┌─ Given records
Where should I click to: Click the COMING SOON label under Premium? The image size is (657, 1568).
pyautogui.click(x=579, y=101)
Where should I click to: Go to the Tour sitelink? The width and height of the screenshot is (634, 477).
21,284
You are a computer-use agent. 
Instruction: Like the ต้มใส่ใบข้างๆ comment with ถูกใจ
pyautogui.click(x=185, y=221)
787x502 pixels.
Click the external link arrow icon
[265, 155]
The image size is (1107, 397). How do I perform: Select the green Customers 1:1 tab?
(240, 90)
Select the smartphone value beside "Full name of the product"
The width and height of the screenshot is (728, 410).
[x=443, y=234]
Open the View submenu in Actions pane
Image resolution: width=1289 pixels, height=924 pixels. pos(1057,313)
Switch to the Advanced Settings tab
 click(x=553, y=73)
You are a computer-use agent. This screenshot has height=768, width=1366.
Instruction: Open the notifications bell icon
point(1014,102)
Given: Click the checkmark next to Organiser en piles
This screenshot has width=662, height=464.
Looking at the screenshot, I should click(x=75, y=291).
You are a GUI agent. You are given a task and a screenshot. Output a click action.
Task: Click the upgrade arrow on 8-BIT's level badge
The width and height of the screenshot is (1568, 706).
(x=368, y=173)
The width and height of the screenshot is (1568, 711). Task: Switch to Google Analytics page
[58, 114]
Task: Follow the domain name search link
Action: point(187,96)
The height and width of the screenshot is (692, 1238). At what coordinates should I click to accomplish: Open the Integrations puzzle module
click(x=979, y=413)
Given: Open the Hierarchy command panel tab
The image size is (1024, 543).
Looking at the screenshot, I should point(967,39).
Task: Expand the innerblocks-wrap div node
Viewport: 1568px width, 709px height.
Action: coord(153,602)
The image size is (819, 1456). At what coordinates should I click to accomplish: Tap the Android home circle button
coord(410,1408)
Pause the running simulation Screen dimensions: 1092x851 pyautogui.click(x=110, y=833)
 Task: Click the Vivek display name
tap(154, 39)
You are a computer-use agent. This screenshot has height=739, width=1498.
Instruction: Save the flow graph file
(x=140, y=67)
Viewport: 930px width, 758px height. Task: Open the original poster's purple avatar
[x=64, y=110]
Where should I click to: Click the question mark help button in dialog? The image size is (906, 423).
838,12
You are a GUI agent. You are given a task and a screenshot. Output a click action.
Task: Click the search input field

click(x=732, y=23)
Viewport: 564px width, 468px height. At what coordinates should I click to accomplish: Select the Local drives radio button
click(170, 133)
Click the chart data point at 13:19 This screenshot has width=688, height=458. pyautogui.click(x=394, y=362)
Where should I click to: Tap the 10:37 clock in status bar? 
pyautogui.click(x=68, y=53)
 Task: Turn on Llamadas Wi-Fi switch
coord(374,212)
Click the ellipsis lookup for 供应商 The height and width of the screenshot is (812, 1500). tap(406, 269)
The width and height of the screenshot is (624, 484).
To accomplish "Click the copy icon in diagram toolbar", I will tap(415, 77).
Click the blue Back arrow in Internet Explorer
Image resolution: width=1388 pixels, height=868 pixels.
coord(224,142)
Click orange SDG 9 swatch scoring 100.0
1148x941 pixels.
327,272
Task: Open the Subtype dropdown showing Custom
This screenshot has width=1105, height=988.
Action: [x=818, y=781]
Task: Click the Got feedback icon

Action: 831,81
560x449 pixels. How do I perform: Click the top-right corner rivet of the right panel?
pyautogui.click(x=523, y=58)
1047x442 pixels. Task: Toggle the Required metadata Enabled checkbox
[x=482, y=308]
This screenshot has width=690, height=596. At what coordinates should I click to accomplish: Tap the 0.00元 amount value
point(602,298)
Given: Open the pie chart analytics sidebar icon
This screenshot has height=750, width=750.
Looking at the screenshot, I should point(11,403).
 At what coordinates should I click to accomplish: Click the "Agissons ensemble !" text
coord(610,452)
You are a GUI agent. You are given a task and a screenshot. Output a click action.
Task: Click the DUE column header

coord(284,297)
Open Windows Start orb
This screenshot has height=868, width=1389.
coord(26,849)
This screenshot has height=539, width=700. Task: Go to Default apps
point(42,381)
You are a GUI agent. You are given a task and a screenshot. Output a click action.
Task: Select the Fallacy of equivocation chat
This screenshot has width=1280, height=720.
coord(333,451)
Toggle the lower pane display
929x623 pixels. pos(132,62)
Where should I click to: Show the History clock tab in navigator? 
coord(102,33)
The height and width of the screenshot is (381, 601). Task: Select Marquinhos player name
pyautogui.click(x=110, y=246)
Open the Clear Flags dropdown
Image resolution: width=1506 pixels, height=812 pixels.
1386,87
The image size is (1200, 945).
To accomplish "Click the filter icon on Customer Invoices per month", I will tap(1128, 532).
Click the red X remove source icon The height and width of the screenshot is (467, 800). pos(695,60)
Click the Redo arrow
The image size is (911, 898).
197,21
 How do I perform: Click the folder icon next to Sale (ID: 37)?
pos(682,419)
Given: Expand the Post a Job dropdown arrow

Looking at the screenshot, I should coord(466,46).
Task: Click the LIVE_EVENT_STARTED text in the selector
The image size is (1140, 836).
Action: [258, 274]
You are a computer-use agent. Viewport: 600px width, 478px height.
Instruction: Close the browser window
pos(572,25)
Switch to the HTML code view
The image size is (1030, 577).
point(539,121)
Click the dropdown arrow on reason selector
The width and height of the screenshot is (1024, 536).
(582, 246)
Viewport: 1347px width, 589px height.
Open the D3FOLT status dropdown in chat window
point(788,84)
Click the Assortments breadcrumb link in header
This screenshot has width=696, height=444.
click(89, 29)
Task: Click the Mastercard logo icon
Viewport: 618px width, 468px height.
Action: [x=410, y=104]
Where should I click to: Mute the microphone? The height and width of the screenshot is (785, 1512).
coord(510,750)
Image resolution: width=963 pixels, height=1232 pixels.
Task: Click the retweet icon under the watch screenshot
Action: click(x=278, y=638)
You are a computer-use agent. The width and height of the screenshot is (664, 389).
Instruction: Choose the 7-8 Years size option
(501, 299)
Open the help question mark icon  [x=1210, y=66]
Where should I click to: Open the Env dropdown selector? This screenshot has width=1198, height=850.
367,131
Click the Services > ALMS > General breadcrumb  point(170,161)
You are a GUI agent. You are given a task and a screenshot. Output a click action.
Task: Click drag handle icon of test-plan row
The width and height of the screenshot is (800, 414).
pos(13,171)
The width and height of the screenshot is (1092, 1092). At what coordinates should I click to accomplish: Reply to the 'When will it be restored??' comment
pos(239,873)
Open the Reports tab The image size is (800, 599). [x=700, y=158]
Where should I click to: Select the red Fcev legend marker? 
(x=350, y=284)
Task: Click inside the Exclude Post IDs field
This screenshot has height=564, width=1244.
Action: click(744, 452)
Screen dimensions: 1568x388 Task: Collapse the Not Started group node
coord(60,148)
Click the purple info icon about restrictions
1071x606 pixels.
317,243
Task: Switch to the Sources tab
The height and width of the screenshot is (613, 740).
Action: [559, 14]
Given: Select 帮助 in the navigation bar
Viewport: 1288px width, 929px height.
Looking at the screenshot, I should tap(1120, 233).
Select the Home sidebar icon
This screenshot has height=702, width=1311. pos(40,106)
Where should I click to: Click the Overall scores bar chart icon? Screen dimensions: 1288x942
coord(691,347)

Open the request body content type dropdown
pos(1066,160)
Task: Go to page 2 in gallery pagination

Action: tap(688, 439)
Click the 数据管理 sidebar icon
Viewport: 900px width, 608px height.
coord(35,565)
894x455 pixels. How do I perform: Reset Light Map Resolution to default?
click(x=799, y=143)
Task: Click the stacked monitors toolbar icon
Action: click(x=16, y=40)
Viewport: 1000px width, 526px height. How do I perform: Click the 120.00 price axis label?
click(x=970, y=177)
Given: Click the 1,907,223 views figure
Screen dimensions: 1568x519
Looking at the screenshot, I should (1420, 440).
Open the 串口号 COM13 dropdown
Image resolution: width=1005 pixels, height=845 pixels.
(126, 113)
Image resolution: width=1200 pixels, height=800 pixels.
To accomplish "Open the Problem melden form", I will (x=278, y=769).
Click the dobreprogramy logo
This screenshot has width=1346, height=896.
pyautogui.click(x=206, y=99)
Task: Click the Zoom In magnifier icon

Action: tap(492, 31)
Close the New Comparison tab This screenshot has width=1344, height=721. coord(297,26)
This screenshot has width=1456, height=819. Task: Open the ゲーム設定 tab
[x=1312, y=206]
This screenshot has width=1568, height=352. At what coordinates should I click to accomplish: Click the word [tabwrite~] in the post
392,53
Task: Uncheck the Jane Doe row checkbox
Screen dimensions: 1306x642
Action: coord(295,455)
└─
• What is required: Print, please, the lines from the first line of the material through the line that contains "has height=768, width=1366.", exactly as written and with nothing added.

• Exercise result:
Where should I click to: Click the COMING SOON label under Premium? The image size is (657, 1568).
pyautogui.click(x=579, y=101)
Where should I click to: Go to the Tour sitelink? The width and height of the screenshot is (634, 477).
21,284
You are a computer-use agent. 
Instruction: Like the ต้มใส่ใบข้างๆ comment with ถูกใจ
pyautogui.click(x=185, y=221)
787x502 pixels.
Click the external link arrow icon
[265, 155]
The image size is (1107, 397). How do I perform: Select the green Customers 1:1 tab?
(240, 90)
Select the smartphone value beside "Full name of the product"
The width and height of the screenshot is (728, 410).
[x=443, y=234]
Open the View submenu in Actions pane
Image resolution: width=1289 pixels, height=924 pixels. pos(1057,313)
Switch to the Advanced Settings tab
 click(x=553, y=73)
You are a computer-use agent. This screenshot has height=768, width=1366.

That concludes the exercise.